Cette époque est révolue. Finie. Elle ne reviendra plus, il faut donc s’adapter. Et vite. Cela ne se fera pas sans pleurs et grincements de dents, la gauche hurle déjà, mais ce qui est sûr, c’est que les velléités autarciques de l’extrême-droite, façon soft UDC ou hard MCG seraient pires que le mal, parce que en dehors de son rapport au monde, la prospérité suisse n’existe pas, et sans prospérité, c’est la Suisse, qui n’existe plus.

Commentaires

On se fiche du salaire d'ospel, car lui il ne se fait pas du fric sur le dos de ma note d'électricité. il faut savoir que si l'UBS prospère, ce sont des milliers de petits investisseurs épargnants, souvent du 3è age, qui vont aussi prospérer.

Mais quand les SIG prospère on voit quoi? Une augementation de la note d'électricité et une augementation de leurs salaires?

Et vous avez encore le culot d'essayer de noyer le poisson?

SVP dites moi de quel parti vous etes cher Philippe, afin que je déchire le bulletin de vote de suite.

REPONSE

Vous êtes Madame apparemment victime du discours simplificateur de MM. Stauffer et consorts.
Même si l'on divise le salaire du patron des SIG par deux, pour le ramener à quelque chose de plutôt bas pour le patron d'une grosse entreprise, cela vous enlèvera moins d'un Franc par an sur votre facture, 5 ou 6 centimes par mois... Et encore en considérant tous les abonnés à parts égales, alors que vraissemblablement votre facture est beaucoup moins élevée que celle d'une entreprise.

Les 20 Millions de M. Ospel (100 fois plus que le nouveau salaire ainsi raboté du boss des SIG) sont eux aussi prélevés sur le coût des services bancaires que vous facture l'UBS si vous avez un compte chez elle.

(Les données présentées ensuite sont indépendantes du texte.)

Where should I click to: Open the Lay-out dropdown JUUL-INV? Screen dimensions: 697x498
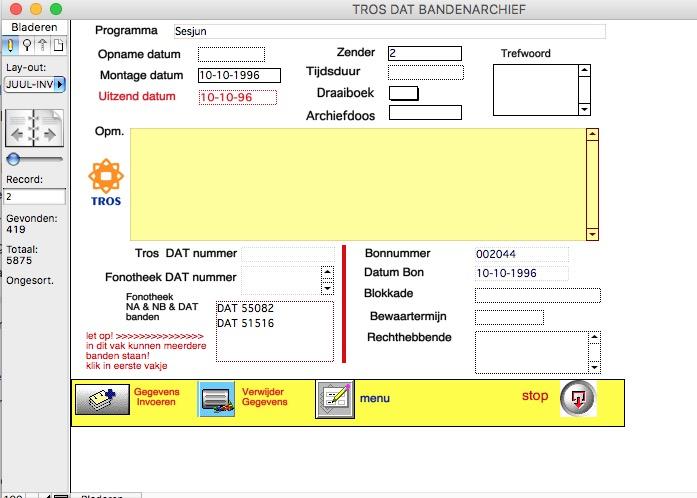35,84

Des tarifs élevés en comparaison européenne. C'est aussi quelques centimes de moins dans la poche des petits investisseurs.

Le fait d'être une entreprise non soumise à la concurrence ne supprime pas toutes les responsabilités d'un directeur dont la lutte pour les parts de marché n'est qu'une partie du travail. Les SIG fonctionnent tous les jours grâce à leur direction.

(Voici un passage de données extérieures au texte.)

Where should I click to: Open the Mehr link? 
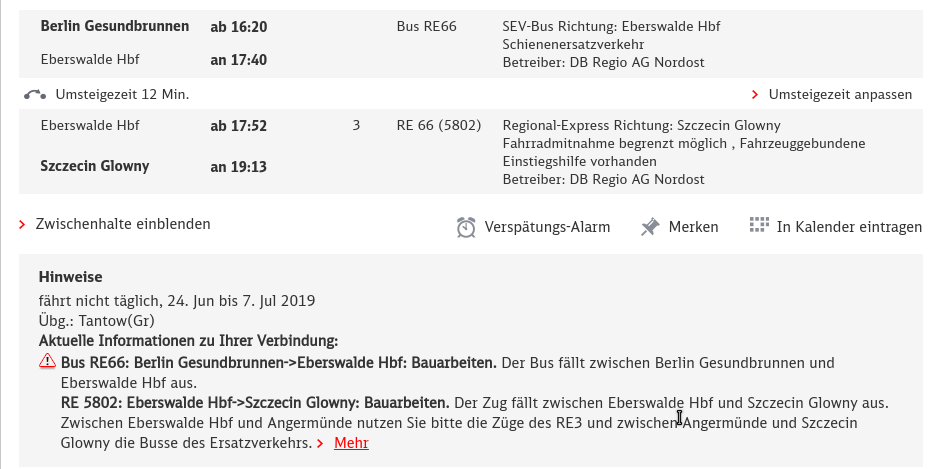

A l'inverse les patrons de l'UBS ou de Novartis ne sont pas des génies 100 fois meilleurs ou cent fois plus travailleurs que d'autres. Des milliers de gens sortent chaque année des meilleures écoles de gestion dans le monde. Arriver tout en haut de la pyramide est autant une question de chances et d'intrigues que de compétence.

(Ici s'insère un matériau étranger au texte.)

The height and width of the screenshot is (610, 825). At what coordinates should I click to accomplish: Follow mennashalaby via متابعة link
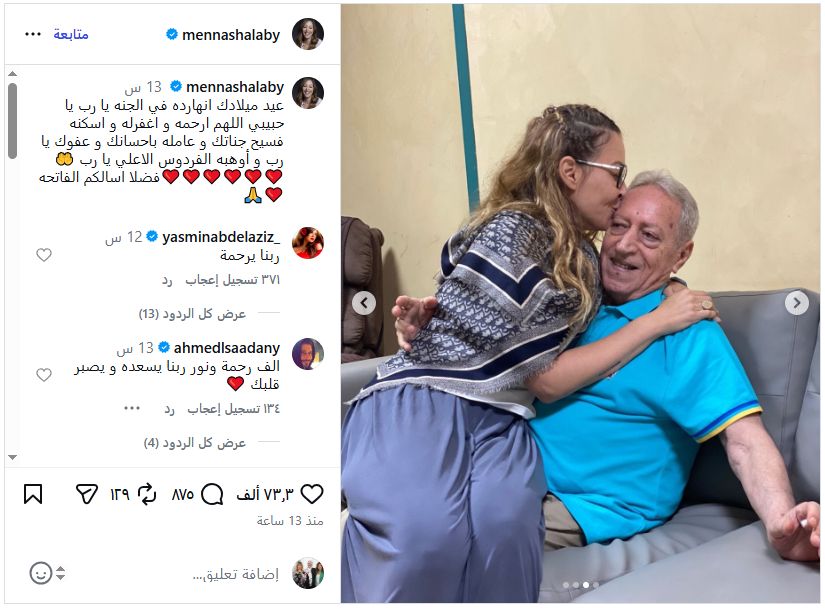[71, 34]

Je n'ai aucun intérêt à défendre des socialistes étant moi-même radical, comme je l'ai dit à plusieurs reprises, mais faire de la politique pour moi ne signifie pas additionner des énormités et créer du scandale là où il n'y en a pas.
On doit pouvoir discuter ouvertement du salaire d'un élu ou celui du boss d'une grosse entreprise publique, et les socialistes, sur ce coup, on clairement manqué de transparence, mais la démagogie et l'aigreur populiste sont dangereuses:
A trop baisser les salaires "publics" et néanmoins vitaux des élus ou des boss de régies d'état, on courrerait le double risque de l'incompétence et de la vulnérabilité à la corruption.